Text and element pointing records:
==*==

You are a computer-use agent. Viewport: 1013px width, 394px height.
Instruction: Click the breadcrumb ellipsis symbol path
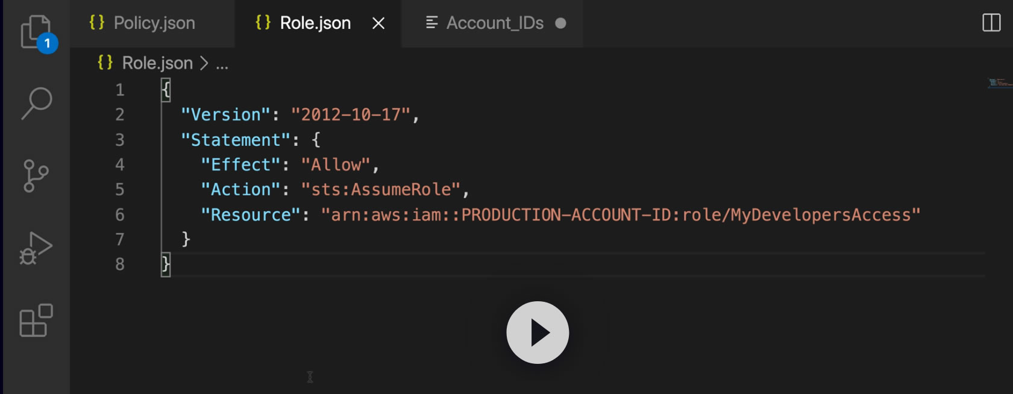click(x=222, y=64)
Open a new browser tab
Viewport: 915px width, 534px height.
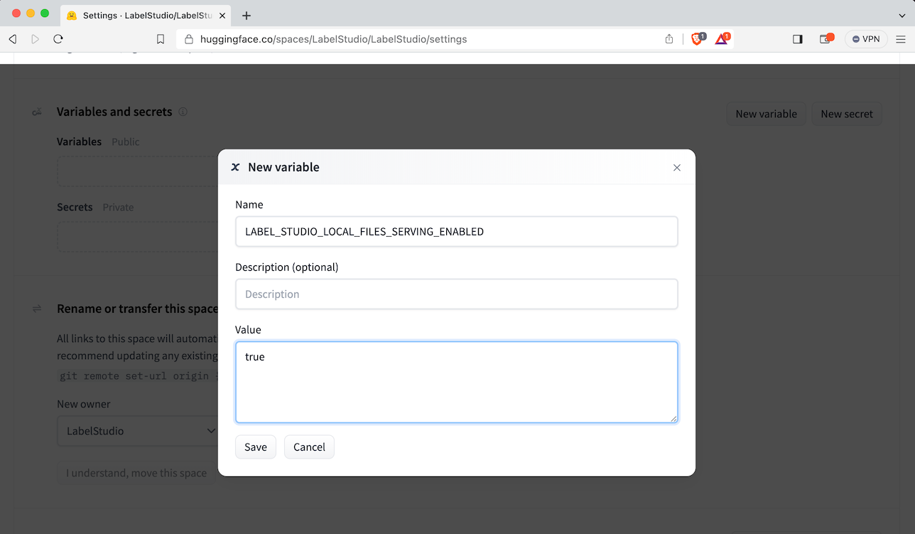tap(247, 16)
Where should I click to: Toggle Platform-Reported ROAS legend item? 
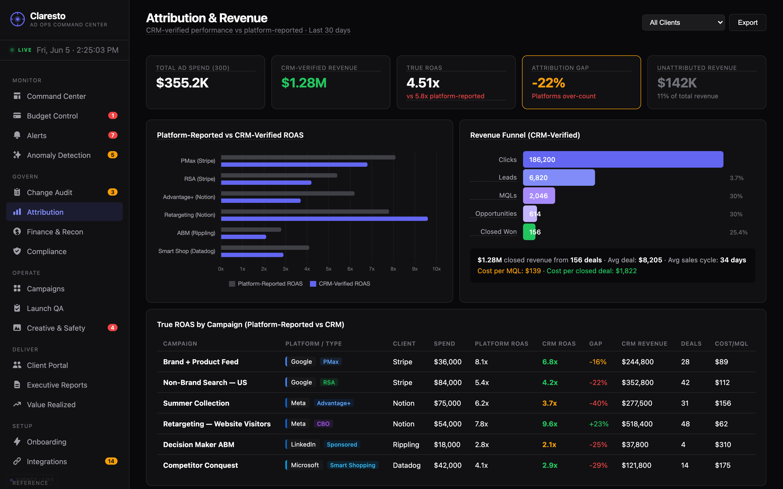pyautogui.click(x=266, y=284)
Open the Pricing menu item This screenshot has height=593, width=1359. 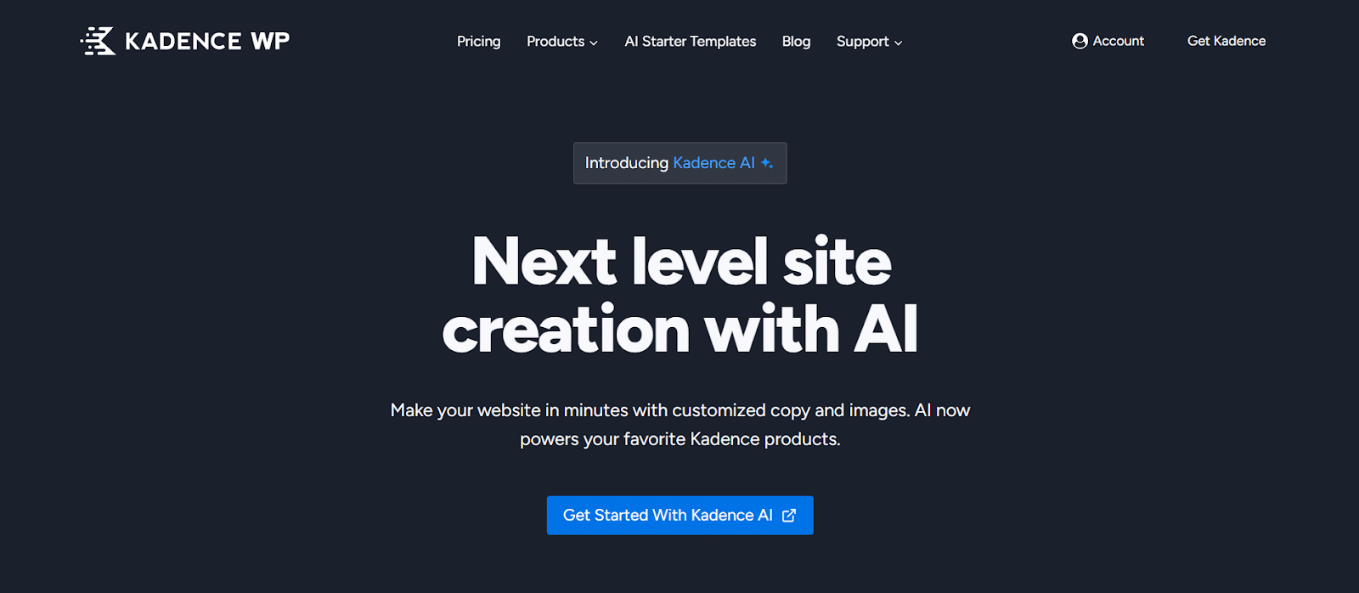478,41
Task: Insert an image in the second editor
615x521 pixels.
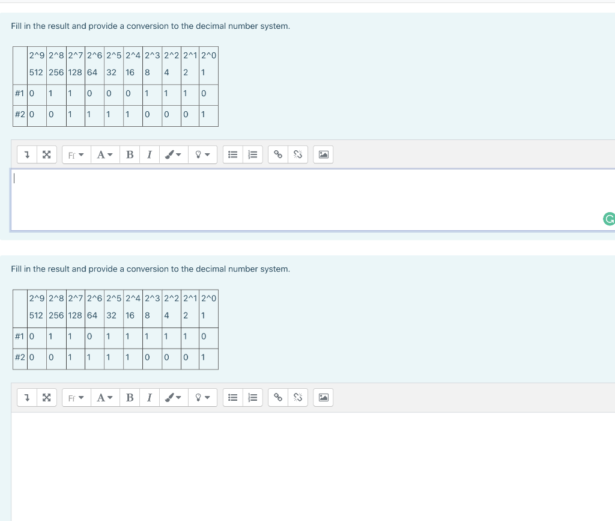Action: pos(323,397)
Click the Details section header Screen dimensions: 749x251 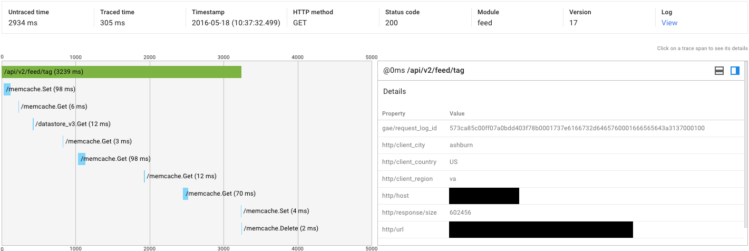[395, 91]
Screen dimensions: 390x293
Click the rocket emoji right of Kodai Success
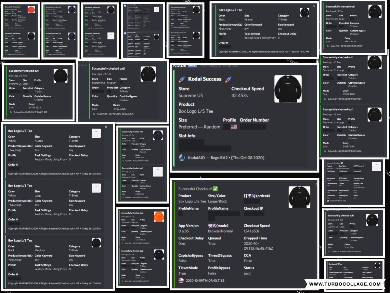click(228, 79)
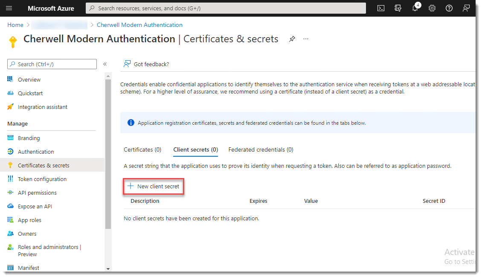Select Token configuration in the sidebar
This screenshot has width=482, height=278.
click(42, 179)
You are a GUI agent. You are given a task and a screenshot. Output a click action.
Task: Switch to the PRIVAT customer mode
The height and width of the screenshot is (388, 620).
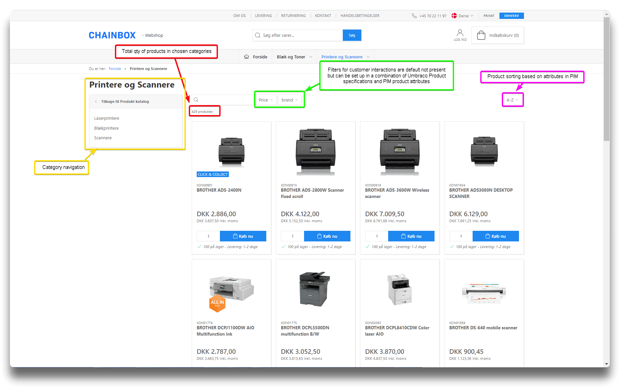pos(489,16)
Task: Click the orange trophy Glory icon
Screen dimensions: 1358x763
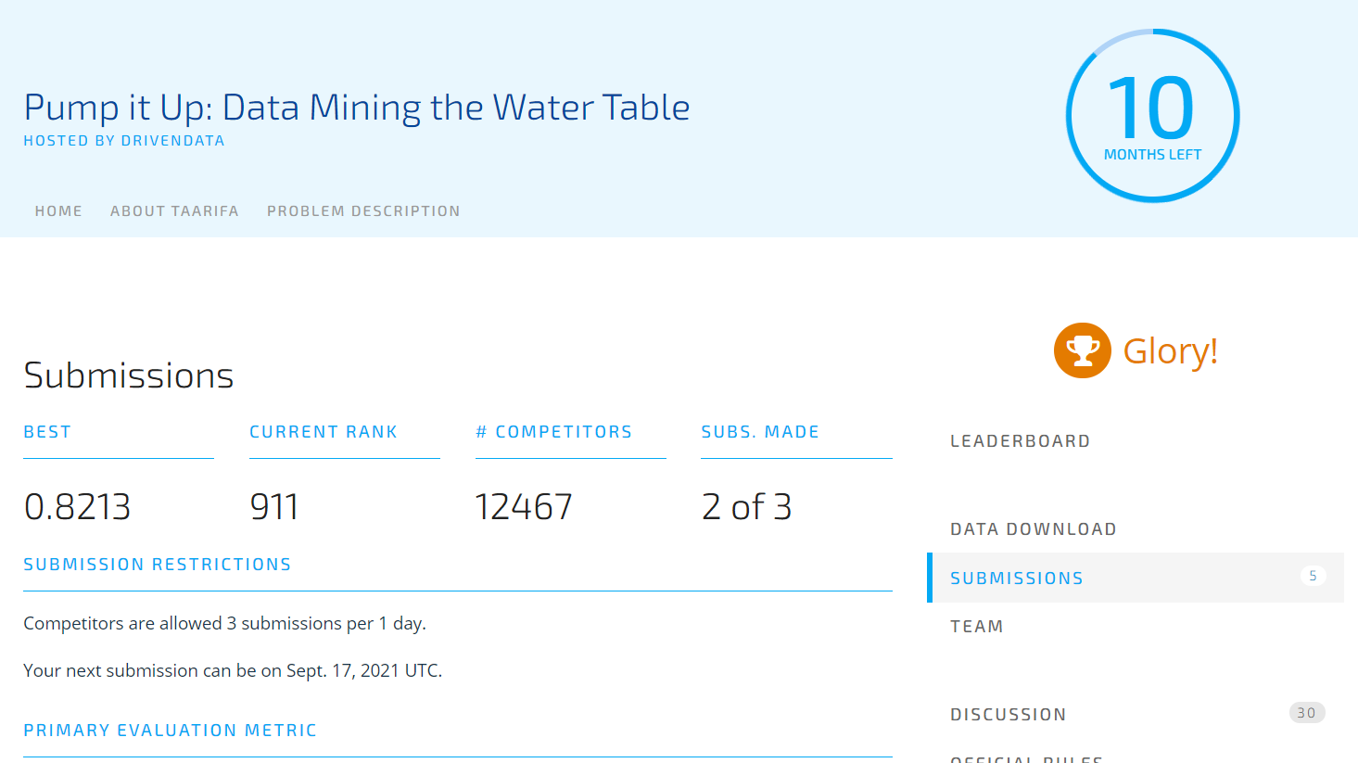Action: 1082,350
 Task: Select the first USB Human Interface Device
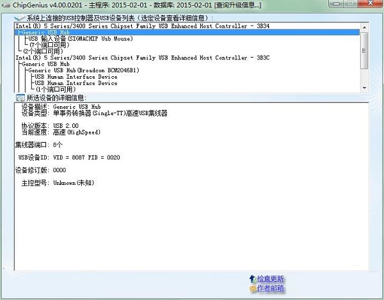point(76,77)
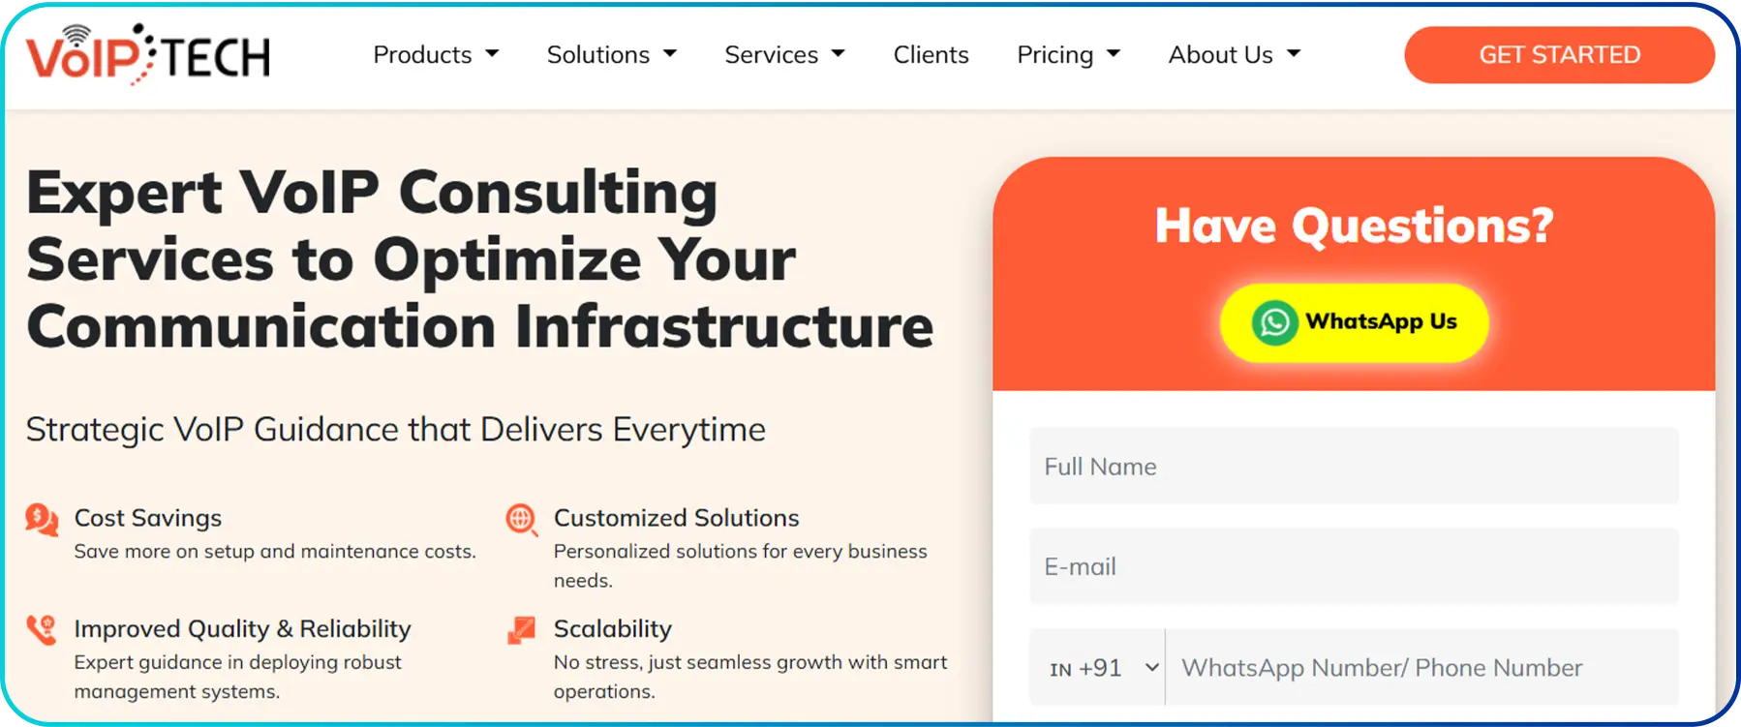
Task: Open the About Us menu
Action: point(1235,55)
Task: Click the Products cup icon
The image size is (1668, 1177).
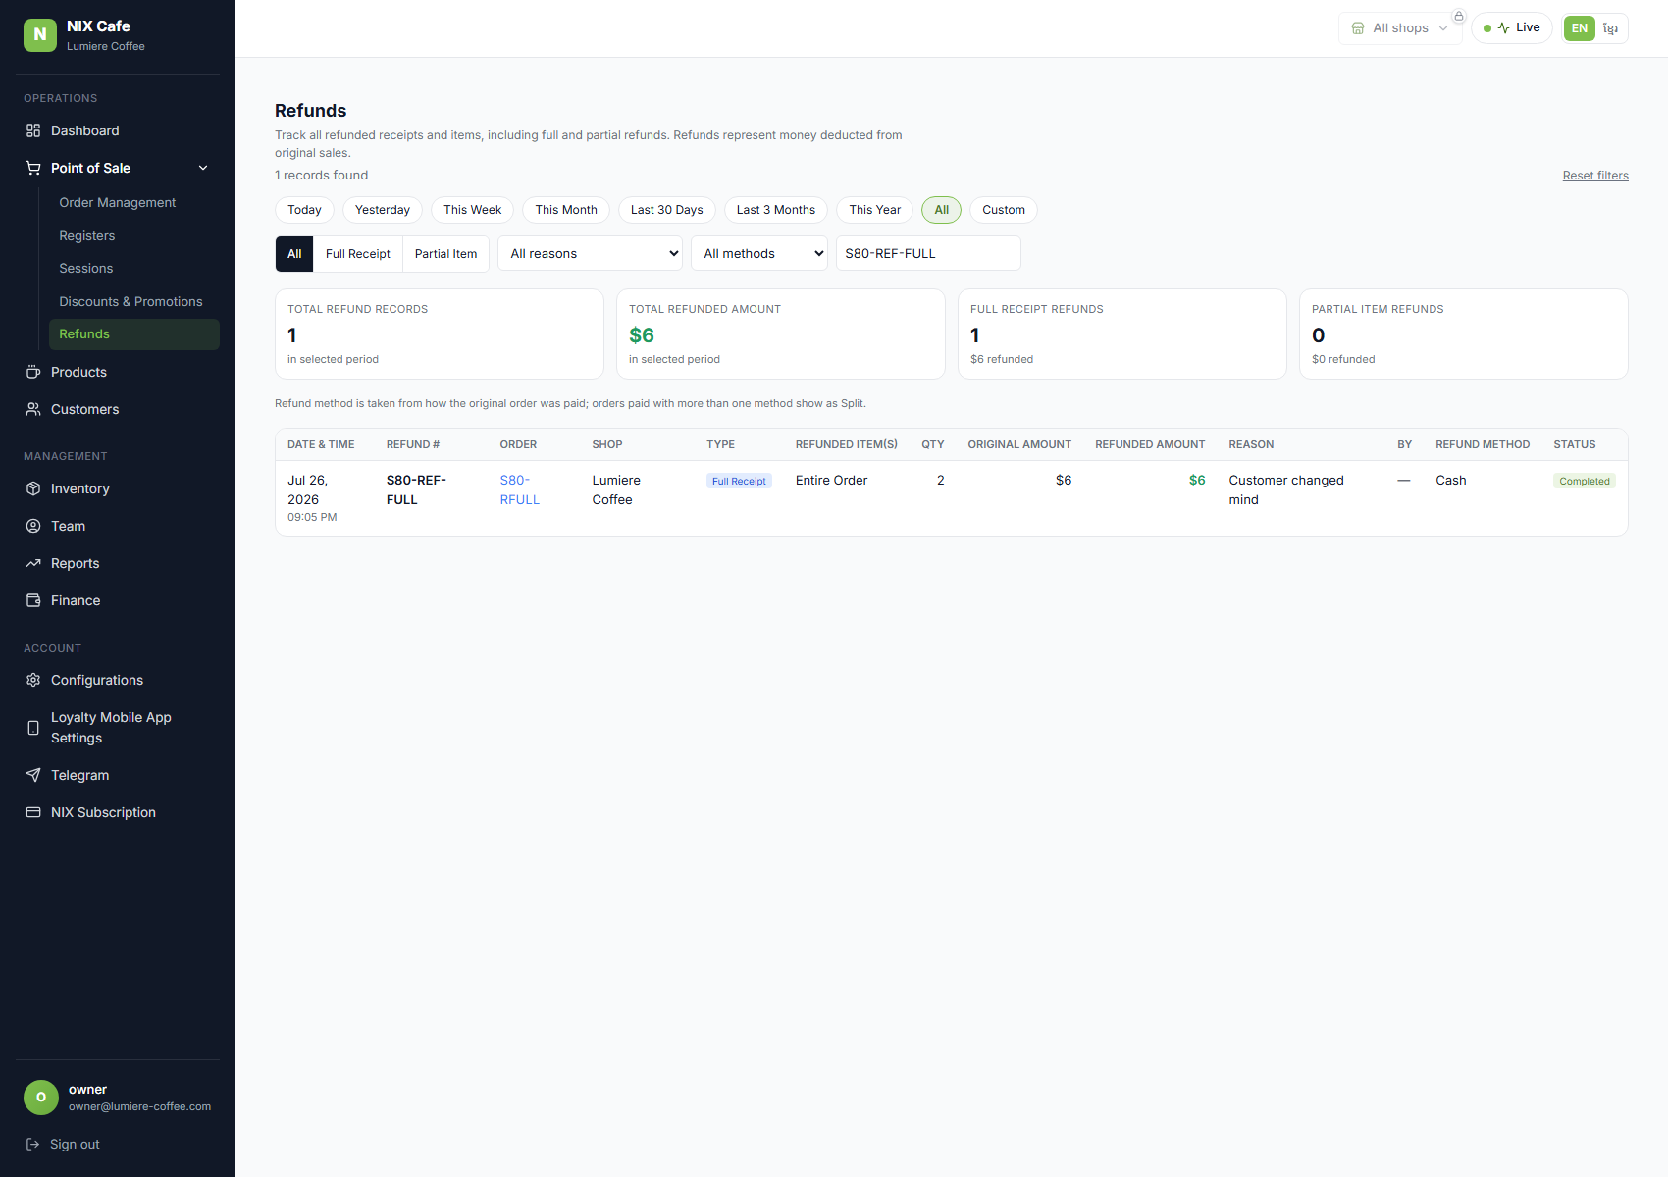Action: (x=33, y=372)
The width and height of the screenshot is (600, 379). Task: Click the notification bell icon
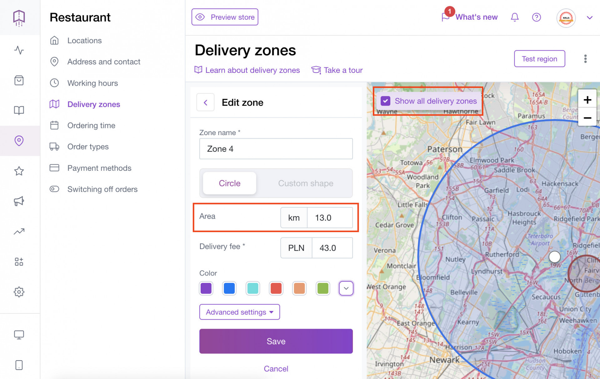point(514,17)
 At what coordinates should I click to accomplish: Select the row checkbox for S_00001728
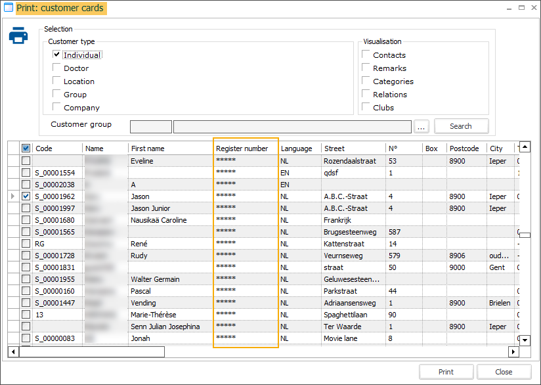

==*==

Render the records as a numbered list, starting with the first line and going on through the line that contains "tap(247, 16)". Skip blank lines and leave the pictures out.

1. You are a computer-use agent. Viewport: 1013px width, 394px height.
2. Instruction: Click the breadcrumb ellipsis symbol path
3. click(x=222, y=64)
4. Open a new browser tab
5. Viewport: 915px width, 534px height.
6. tap(247, 16)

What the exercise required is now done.